Since 2018 we have been supporting the AHSN Network’s national Transfer of Care Around Medicines (TCAM) programme. All hospital trusts in the West of England have implemented a TCAM communication system.

When some patients leave hospital they may need extra support taking their medications, especially if changes have been made to their prescription.

The aim of TCAM is to ensure that when a patient leaves hospital, they have access to support so they understand the medicines they have been prescribed. It identifies patients upon discharge who may be at risk from adverse effects or need help with their medicines, and refers them to their usual community pharmacy for advice and support.

During the Covid-19 pandemic, we spotted an opportunity to reorient TCAM to focus on patients being discharged to care homes and new residents moving into care homes.

Led by our Medicines Safety Steering Group, comprising specialist clinicians from across the West of England, we pivoted our work to supporting reviews of new care home residents or those recently discharged from hospital by sending messages directly to community based pharmacy teams that support care homes with their medicines management.

Read more about TCAM

Medicines Safety Improvement Programme

One of five National Patient Safety Improvement Programmes, we are supporting the Medicines Safety Improvement Programme, which aims to reduce medication related harm in health and social care, focusing on high risk drugs, situations and vulnerable patients.

The programme will contribute to the World Health Organisation’s ‘Medication Without Harm’ challenge target for 2023 to reduce severe avoidable medication related harm globally by 50% over five years.

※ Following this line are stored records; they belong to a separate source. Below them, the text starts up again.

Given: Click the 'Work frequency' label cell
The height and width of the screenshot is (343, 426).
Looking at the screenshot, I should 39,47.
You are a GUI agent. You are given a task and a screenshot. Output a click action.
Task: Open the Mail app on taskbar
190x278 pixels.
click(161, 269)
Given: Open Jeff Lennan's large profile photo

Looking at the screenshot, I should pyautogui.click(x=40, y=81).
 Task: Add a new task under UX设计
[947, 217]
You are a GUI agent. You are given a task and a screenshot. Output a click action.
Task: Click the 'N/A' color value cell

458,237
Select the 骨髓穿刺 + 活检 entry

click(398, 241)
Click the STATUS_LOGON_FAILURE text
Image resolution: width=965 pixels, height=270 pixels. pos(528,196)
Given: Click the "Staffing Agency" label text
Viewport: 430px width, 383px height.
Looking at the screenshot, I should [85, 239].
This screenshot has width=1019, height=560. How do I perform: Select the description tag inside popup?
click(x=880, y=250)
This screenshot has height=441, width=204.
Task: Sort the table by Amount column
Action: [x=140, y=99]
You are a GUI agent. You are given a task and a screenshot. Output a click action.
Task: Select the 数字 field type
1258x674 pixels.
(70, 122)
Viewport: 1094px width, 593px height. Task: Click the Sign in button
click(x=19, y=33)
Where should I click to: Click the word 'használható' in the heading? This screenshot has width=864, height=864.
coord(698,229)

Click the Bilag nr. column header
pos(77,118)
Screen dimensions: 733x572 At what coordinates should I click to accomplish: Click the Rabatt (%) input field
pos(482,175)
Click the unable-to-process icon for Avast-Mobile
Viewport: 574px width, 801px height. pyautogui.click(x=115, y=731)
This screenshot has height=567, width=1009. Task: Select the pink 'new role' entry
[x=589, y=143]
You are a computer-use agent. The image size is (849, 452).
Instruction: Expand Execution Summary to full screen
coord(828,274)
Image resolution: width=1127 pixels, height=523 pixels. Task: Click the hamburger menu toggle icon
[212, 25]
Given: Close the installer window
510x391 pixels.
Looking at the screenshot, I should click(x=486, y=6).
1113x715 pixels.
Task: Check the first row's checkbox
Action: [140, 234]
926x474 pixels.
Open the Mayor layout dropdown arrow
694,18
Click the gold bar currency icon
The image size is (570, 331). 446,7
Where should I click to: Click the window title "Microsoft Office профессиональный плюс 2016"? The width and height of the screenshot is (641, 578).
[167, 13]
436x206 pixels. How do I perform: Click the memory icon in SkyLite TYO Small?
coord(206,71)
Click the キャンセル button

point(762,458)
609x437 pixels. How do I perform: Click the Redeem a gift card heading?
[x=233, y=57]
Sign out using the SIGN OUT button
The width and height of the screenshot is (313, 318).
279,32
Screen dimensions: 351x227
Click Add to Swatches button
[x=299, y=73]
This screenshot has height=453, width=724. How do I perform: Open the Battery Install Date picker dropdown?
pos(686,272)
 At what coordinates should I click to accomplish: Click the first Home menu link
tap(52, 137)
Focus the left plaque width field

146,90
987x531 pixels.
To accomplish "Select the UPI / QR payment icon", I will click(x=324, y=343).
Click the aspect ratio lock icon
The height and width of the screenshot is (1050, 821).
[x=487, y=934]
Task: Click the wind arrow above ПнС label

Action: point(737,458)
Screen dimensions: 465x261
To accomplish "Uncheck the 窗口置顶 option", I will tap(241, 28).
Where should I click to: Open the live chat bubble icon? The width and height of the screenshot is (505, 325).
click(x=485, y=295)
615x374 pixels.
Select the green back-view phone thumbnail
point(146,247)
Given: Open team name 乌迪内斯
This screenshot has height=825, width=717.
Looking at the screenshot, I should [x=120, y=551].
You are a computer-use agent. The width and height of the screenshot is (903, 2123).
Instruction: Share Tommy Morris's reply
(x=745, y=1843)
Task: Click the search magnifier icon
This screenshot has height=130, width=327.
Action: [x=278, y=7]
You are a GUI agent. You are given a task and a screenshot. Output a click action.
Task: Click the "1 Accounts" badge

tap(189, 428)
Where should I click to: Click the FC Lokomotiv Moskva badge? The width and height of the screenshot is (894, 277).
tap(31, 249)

In the last year, we have contributed to the development of the programme’s two main workstreams: reducing medicine administration errors in care homes; and reducing inappropriate high-dose opiate prescriptions for non-cancer pain.

Reducing medicine administration errors in care homes

The aim of this programme is to reduce medicine administration errors in care homes by 50% by 2024.

We supported the national team by sharing their survey with care homes in the West of England to better understand the perspectives and experiences of care home managers and staff about the risks and issues with medicine administration. The intelligence gathered has identified key priorities for the programme in the coming years:

  • Use of safety huddles
  • Learning from errors
  • Managing interruptions
  • Three-way communications (care home, GP, community pharmacy).

We will also support care homes better to understand their safety culture and develop safety champions.

Reducing inappropriate high-dose opiate prescriptions for non-cancer pain

The aim of this programme is to reduce harm from opioid medicines by reducing high dose prescribing for non-cancer pain by 50% by 2024.

We have been working with all regional stakeholders to gain a better understanding of the high-dose opioid issues at a local level.

We helped to scope current provision for alternatives, exploring effective interventions that reduce opioid prescribing for chronic non-cancer pain. We identified five impactful approaches that have been tried, tested and evaluated in the West of England, which we submitted to a national repository for review. These will inform the next phase of this programme in 2021/22.

Read more about the Medicines Safety Improvement Programme

Medicines Compliance Aids

In the last year we carried out scoping work for our new project to optimise the dispensing of Medicines Compliance Aids (MCAs).

MCAs are not always used appropriately and evidence shows they can actually increase risks to patients.

We distributed baseline surveys to community pharmacies to ascertain the number of the MCAs currently being dispensed and to test a potential standardised method to assess for ‘reasonable adjustments’. Our aim is to reduce use of MCAs by 20% over the next year.